Tag Archives: larne

Sunday 22nd June 2025 – AFTER YESTERDAY’S EXCITEMENT …

… today has been a much more normal day, highlighted by the fact that I actually managed to eat something.

And when I say “a normal day”, what I mean is one that actually began at 05:05 this morning, which is a pretty normal time for my day to begin these days.

The morning began, once I’d hauled myself out of bed of course, by making a start on the notes from yesterday. Not that it was actually 05:05 at that moment because it did take me rather longer than usual to haul myself out of bed after yesterday.

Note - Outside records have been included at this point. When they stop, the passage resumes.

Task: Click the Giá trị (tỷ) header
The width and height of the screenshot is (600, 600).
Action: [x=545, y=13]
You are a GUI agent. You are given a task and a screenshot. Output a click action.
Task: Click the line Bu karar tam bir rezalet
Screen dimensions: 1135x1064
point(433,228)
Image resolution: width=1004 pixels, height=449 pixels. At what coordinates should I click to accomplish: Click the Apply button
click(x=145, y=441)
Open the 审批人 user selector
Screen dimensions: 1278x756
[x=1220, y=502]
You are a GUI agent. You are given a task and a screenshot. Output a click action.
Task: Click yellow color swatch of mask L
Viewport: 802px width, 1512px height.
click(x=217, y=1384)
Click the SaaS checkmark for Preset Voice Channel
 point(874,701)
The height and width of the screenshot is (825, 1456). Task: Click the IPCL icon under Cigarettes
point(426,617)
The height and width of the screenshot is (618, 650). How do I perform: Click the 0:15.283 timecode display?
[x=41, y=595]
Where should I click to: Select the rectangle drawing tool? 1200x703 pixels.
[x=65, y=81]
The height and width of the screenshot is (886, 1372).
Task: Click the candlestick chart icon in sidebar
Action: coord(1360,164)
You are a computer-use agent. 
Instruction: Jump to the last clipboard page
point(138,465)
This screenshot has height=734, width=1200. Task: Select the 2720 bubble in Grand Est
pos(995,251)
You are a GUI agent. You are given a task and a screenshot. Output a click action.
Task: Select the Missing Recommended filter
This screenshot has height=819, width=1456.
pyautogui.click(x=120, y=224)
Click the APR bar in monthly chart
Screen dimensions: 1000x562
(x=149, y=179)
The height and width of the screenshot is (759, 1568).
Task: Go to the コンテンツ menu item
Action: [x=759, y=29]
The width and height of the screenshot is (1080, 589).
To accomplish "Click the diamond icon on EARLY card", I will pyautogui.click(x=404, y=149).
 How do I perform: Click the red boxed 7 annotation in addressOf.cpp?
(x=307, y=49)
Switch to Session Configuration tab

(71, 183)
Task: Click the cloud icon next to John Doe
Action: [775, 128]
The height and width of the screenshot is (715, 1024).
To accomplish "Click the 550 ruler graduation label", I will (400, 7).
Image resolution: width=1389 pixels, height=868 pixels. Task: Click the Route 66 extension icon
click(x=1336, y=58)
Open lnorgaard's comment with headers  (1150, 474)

When I finished the notes, I had the dictaphone notes to transcribe. It was a surprise that there was actually something on there – I certainly wasn’t expecting it. There was a Football League playoff match between Huddersfield Town and someone else, taking place in Huddersfield. I was in a hotel and saw the outside broadcasters turn up so I was helping them install all their equipment. They were on the roof of an annexe at the back of the hotel where they had everything set up. I gave them a hand to install the equipment. We settled down on this sofa afterwards – there were five of us on this sofa with a couple of TV monitors and a screen, and began to watch the preparations. The commentator turned round to me and said “here, you can’t sit here and watch the game”. That really disappointed me and in the end I had to go to try to find another vantage point on this roof to look, but there was a fog settling down over and the view was becoming pretty hopeless. In the end I had to just shrug my shoulders and walk away. I thought that that was quite disappointing after all of the help that I’d given the group to set up

Why an outside broadcast unit was on the roof of a hotel watching a football match I really don’t know, but I bet that they had a screen and some TV monitors if they were trying to watch the game through a fog. It’s reminiscent of the GAME BETWEEN CONNAH’S QUAY AND BALA BACK IN JANUARY when they tried to play football in a fog so thick that the linesmen couldn’t see across to the other side of the pitch.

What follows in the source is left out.